Image processing also provides crucial information to the computer about its environment, and the audio-visual speech technologies group is pursuing research into augmenting audio techniques with visual cues to improve the robustness of both speech recognition and speaker identification. This technology is widely applicable in areas ranging from large-vocabulary broadcast news transcriptions to speech recognition for automated information kiosks in noisy public areas such as airports.

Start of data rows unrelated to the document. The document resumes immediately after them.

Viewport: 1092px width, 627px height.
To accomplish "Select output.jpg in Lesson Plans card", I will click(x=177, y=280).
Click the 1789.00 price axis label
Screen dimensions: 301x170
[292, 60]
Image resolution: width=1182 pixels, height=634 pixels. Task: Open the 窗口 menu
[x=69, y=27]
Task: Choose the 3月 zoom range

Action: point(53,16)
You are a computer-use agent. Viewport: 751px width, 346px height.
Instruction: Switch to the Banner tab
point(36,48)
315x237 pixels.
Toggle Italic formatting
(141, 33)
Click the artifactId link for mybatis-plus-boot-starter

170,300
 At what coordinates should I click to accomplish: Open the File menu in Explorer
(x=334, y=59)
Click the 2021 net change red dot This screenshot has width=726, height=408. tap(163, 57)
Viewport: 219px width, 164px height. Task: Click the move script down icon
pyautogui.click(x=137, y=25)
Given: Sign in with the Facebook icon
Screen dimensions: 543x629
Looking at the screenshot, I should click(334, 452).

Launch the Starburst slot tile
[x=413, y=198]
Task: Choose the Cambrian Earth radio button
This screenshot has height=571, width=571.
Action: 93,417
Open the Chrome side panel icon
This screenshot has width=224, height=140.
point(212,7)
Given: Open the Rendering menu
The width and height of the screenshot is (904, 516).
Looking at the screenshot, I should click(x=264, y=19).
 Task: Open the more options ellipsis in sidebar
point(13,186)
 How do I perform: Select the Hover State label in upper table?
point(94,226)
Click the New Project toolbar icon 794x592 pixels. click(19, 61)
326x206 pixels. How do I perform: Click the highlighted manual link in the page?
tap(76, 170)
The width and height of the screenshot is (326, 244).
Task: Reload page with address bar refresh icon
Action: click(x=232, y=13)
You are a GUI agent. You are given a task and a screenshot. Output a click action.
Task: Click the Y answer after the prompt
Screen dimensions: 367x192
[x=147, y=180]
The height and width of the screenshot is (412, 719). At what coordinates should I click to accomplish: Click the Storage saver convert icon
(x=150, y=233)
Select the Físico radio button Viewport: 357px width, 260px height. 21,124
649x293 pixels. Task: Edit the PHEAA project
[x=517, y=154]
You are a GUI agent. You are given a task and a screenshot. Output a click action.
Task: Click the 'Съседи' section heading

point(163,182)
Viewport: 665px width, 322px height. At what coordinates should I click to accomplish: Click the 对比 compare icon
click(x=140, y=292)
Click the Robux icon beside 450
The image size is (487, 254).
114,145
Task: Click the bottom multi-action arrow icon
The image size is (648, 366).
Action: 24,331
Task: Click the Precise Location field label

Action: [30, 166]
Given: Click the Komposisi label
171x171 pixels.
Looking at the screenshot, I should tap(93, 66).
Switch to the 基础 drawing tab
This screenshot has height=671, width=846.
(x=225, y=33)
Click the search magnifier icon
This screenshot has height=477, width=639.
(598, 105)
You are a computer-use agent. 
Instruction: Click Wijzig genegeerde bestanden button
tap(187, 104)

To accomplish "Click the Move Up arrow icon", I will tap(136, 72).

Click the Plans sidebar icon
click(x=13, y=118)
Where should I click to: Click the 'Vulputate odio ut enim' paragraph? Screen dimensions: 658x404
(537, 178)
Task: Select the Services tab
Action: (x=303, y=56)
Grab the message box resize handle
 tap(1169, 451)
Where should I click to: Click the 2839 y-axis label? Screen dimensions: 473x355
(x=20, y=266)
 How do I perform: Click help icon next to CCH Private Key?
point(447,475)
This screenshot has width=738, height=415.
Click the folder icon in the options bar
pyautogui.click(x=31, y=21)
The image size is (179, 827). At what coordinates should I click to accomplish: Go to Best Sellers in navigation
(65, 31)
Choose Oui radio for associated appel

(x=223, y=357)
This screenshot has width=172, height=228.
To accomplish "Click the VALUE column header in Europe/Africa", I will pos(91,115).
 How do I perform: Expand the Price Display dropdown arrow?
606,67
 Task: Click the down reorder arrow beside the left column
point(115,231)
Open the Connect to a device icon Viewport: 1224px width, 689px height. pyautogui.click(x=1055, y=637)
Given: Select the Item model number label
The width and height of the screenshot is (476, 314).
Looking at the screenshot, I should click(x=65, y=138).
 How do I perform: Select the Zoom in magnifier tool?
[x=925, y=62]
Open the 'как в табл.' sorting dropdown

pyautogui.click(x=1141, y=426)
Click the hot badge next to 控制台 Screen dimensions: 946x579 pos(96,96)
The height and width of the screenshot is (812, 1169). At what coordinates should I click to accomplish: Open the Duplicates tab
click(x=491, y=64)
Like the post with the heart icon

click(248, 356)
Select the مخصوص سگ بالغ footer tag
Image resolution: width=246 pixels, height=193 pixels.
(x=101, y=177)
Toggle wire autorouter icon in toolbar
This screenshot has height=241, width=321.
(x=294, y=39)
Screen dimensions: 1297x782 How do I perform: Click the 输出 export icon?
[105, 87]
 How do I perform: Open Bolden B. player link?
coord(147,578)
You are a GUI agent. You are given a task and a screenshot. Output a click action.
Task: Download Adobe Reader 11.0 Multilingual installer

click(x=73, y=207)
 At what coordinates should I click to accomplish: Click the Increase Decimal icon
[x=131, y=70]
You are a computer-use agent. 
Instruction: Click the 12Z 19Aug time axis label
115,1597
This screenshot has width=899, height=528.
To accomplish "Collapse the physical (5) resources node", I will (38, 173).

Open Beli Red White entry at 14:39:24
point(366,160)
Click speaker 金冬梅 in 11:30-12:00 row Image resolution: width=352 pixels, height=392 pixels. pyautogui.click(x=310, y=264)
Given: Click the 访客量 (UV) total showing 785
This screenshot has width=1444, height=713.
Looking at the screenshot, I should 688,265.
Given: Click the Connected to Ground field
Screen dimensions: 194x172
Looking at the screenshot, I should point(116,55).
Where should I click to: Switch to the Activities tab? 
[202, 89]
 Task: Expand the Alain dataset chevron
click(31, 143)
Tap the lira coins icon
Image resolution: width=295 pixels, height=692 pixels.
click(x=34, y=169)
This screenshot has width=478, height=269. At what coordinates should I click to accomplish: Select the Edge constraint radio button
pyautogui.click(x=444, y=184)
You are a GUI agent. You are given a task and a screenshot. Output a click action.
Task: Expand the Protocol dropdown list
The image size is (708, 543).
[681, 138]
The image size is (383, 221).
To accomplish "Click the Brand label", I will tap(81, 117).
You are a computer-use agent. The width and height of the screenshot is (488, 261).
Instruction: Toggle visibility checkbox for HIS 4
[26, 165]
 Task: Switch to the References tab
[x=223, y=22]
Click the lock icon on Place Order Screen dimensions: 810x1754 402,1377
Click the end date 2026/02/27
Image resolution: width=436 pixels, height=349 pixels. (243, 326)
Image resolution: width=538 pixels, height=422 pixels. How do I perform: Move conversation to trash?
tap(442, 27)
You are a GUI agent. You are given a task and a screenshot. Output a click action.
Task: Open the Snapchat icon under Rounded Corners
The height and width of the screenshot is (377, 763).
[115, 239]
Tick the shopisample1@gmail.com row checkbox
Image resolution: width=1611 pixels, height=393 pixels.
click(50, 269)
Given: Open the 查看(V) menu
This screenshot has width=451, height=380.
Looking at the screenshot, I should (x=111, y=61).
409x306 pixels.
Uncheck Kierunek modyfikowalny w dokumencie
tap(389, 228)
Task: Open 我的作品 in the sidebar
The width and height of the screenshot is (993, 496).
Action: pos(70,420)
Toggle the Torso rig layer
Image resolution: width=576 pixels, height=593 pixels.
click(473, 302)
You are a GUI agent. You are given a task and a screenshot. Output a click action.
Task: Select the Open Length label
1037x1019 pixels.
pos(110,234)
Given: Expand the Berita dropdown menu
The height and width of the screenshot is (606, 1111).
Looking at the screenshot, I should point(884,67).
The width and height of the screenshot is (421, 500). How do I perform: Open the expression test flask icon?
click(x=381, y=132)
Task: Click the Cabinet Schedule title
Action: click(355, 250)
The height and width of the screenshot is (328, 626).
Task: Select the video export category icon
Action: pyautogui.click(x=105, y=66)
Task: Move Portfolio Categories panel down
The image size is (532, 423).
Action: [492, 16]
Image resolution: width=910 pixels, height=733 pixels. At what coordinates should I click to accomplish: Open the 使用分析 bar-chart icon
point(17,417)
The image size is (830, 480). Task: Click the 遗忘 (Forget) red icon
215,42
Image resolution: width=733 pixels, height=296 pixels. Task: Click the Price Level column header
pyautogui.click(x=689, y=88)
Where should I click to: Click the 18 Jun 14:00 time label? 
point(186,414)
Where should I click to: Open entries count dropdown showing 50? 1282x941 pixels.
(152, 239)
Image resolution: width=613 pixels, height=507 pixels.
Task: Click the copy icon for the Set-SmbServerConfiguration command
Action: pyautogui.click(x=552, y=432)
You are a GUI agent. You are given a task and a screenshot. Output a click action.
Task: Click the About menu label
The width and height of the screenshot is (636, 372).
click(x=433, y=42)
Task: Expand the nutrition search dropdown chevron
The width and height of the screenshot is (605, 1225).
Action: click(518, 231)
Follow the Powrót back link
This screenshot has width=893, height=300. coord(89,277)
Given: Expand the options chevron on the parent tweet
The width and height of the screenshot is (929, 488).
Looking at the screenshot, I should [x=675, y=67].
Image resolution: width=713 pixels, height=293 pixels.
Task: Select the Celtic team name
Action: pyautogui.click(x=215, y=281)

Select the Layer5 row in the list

Natural interaction, of course, is not just about getting information into the computer. In addition to computer perception, HCI research also has a strong emphasis on delivering information and functionality to users in innovative and appropriate ways. For example, researchers in wearable computing have developed the first wristwatch that runs Linux®. Designed to communicate wirelessly with PCs, cell phones, and other devices, this watch has e-mail, calendar, address-book, and messaging functionality, and uses a touch screen and roller wheel for input. The Everywhere Displays project uses an LCD display to project images anywhere in a room and lets users interact with the images via a video camera that detects the user's gestures. In this paradigm, the display comes to the user rather than the user going to the display.

Context Awareness

Another focus of HCI research is context awareness. What counts as "natural" interaction changes depending on the situation and becomes increasingly varied as computational devices become more pervasive. The cell phone ringing in a quiet restaurant has become a symbol for the many infelicitous ways in which technology impacts our daily lives. Increasing the abilities of our devices to sense their surroundings and act appropriately has a vast number of applications.

There are a number of projects exploring how to gather and apply information, ranging from identifying who people are (using techniques such as voice ID or retinal scanning) to where they are (motion or IR sensing), and what they are doing (identifying whether slide presentation software is being used). A key issue here is to better understand appropriate applications of such technologies. One example is the Rapid Access project that aims to make it easier for users who have difficulty - whether through lack of knowledge or physical disability - configuring their user interfaces. Rapid Access seeks to alleviate these problems by detecting when the current interface is difficult for a user to control and automatically adapts to the user's capabilities.

Social Computing

HCI research is not just about human interaction with computers; it also includes work on facilitating human-human interactions through computers. From small working groups to large e-commerce sites, designing infrastructure, middleware, and user interfaces to support collaboration and group interaction is increasingly critical.

In a joint project with Boeing, researchers have developed a framework called TeamSpace that provides the infrastructure for virtual teams. TeamSpace is a web-based system for conducting distributed meetings, managing shared work processes, and maintaining shared artifacts in a project that typically spans months or years. Another research project is Babble, an online conversation-oriented space that uses social proxies - abstract minimalist visualizations of participants' presence and activities - to support new forms of group interaction. Social proxies provide a rich texture of cues that allow people to draw upon their social knowledge (for example, if there's a crowd, it must be interesting) and that support everyday social processes (for example, imitation and peer pressure) that are important in facilitating coherent group interaction.